De acuerdo con expertos universitarios, durante un penal el jugador enfrenta una enorme presión una investigación de la Universidad de Trinity en Estados Unidos encontró hace tres años los penales anotados son 50.8% de las veces que el primer equipo tira primero y 49.2% por el que lo hace en segundo lugar. Por ello, mantener la concentración resulta fundamental para ejecutar correctamente el disparo.

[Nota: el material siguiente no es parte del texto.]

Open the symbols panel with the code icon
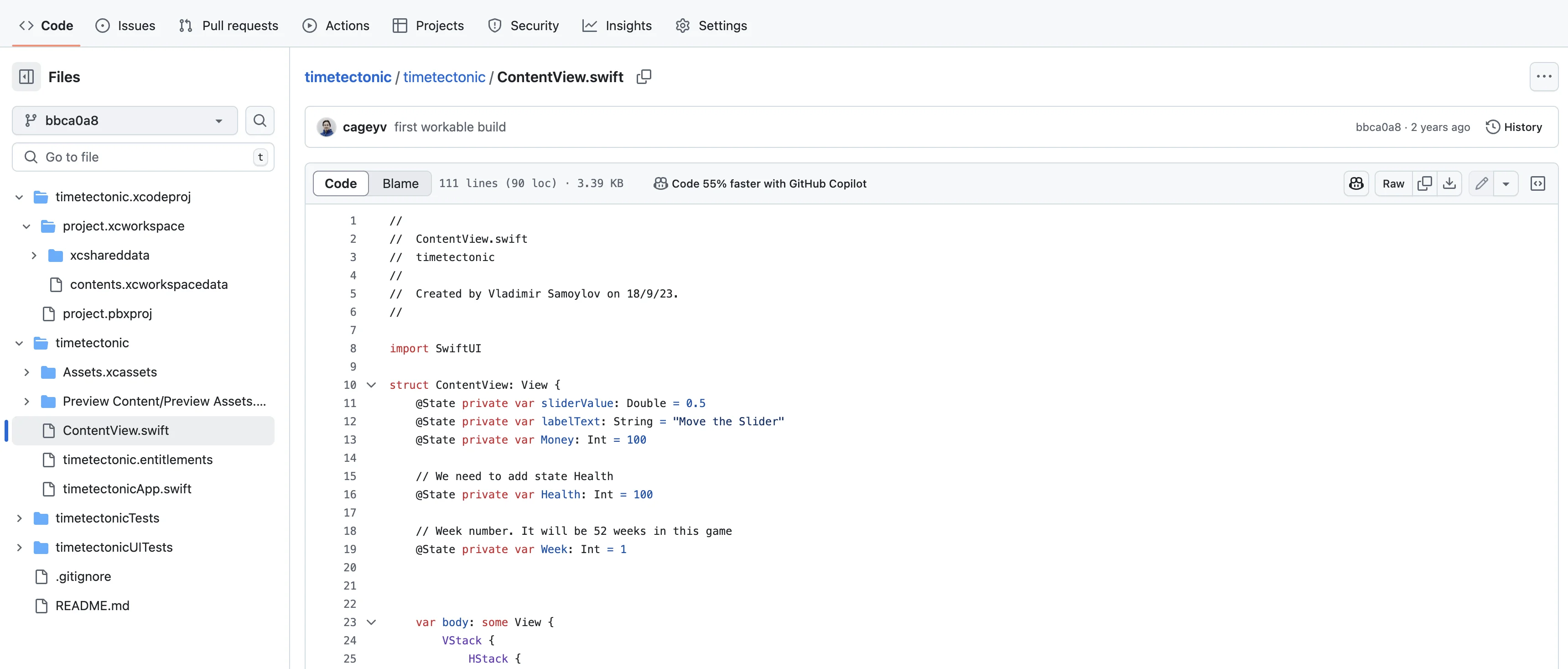 click(x=1538, y=183)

La mente, un factor decisivo desde estar enfrente de la portería
El doctor destaca que uno de los principales errores que pueden cometer los jugadores es concentrarse en las consecuencias negativas de fallar. Pensamientos relacionados con una posible derrota o con las críticas posteriores pueden generar distracciones que afectan la precisión del disparo.

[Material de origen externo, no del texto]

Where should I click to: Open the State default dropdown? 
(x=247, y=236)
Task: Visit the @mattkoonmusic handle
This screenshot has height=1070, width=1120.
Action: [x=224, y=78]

La UNAM citó un dato del Institute of Exercise Training and Sport Informatics de Alemania: que la probabilidad de que el portero logré parar un penal va de 15 % a 20 %, por lo tanto, el promedio va que se anote uno de cada cinco disparos.
Visualizar el objetivo es una de las mejores herramientas utilizada en el deporte de alto rendimiento. Imaginar la trayectoria del balón y el momento de la anotación. Además, controlar la respiración puede ayudar a reducir la tensión física y mental, respirar permite controlar el enfoque.
Las estrategias que pueden aumentar la probabilidad de éxito
La universidad señala que no existe una fórmula infalible para convertir todos los penales en gol, pero sí una serie de acciones que pueden incrementar las posibilidades de éxito. Entre ellas se encuentran la práctica constante, el fortalecimiento de la confianza personal y el desarrollo de habilidades para manejar la presión.
Aunque las recomendaciones fueron planteadas en el contexto deportivo, la UNAM considera que estos principios pueden aplicarse a diferentes ámbitos de la vida cotidiana. Situaciones como exámenes académicos, entrevistas de trabajo o exposiciones públicas también requieren concentración, confianza y manejo adecuado de las emociones.